MATERIALS PROVIDED

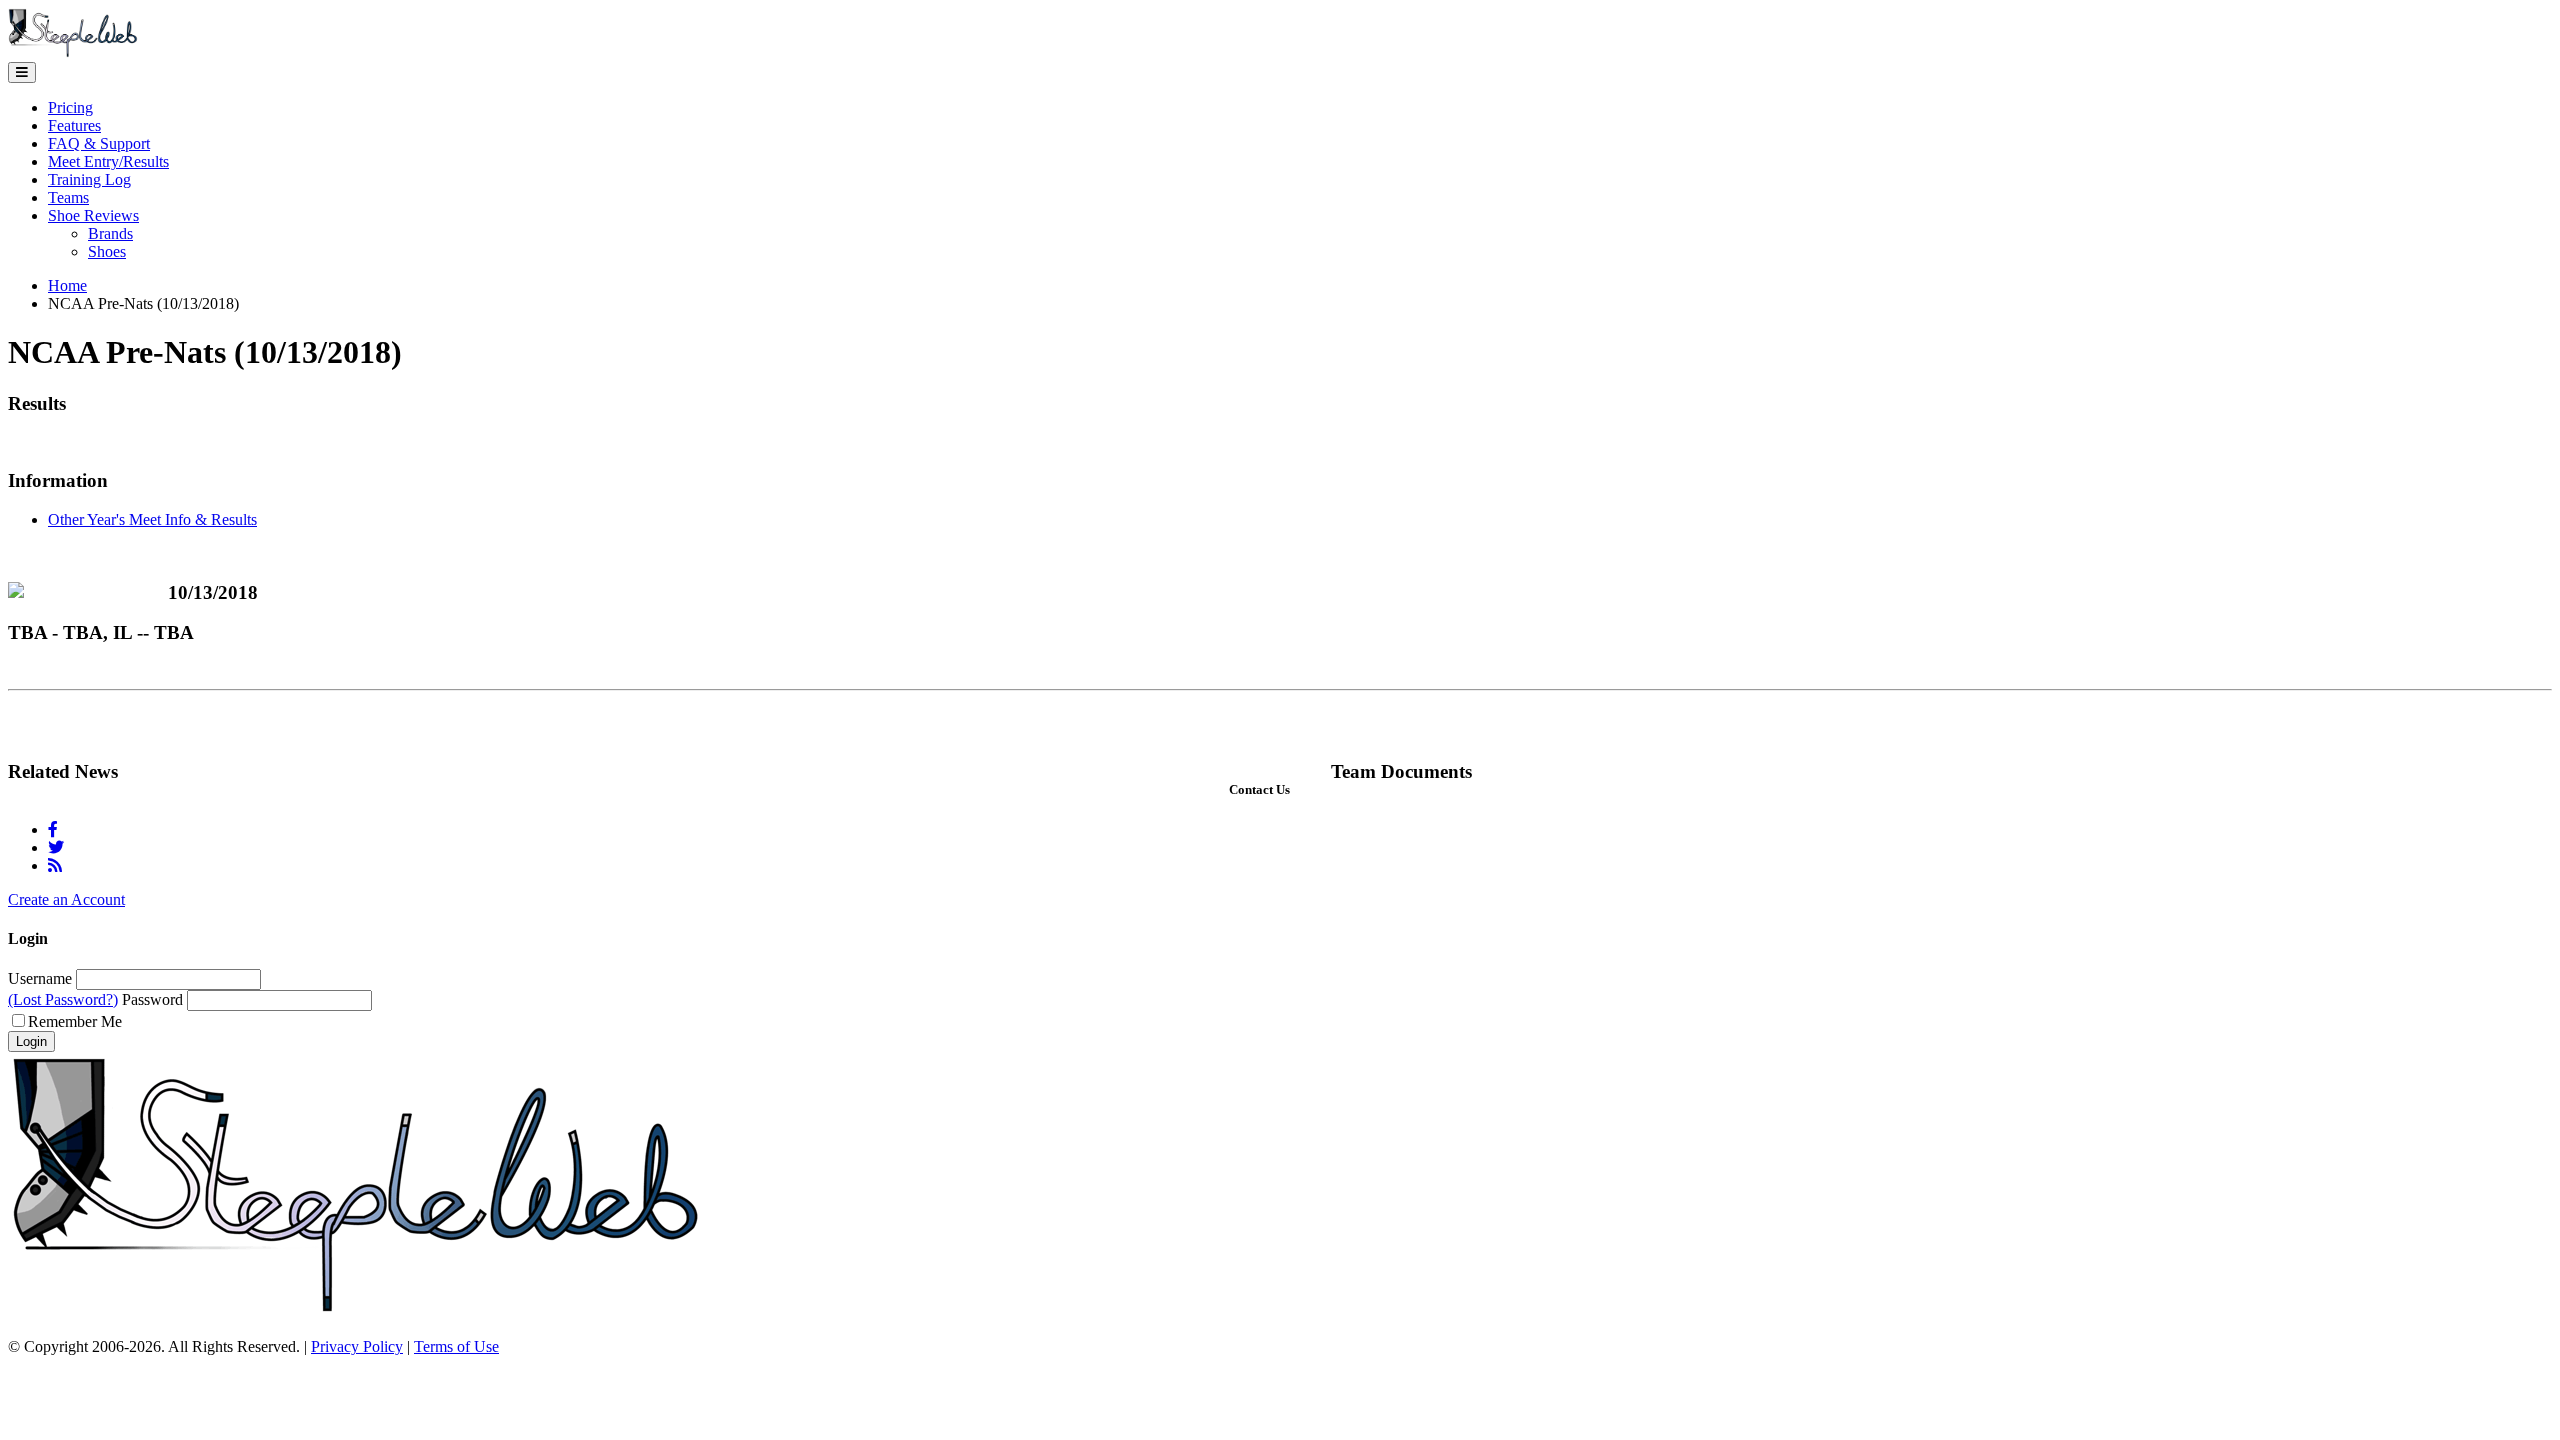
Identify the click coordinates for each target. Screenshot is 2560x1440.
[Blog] (55, 865)
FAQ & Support (99, 143)
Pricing (70, 107)
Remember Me (75, 1021)
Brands (110, 233)
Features (74, 125)
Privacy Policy (357, 1346)
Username (40, 978)
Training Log (89, 179)
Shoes (107, 251)
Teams (68, 197)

WHAT YOU ARE ASKED TO DO
The lines from the one with "Privacy Policy (357, 1346)" through the final line of the data are to be reproduced exactly, both included, with no other lines.

RESPONSE
Privacy Policy (357, 1346)
Username (40, 978)
Training Log (89, 179)
Shoes (107, 251)
Teams (68, 197)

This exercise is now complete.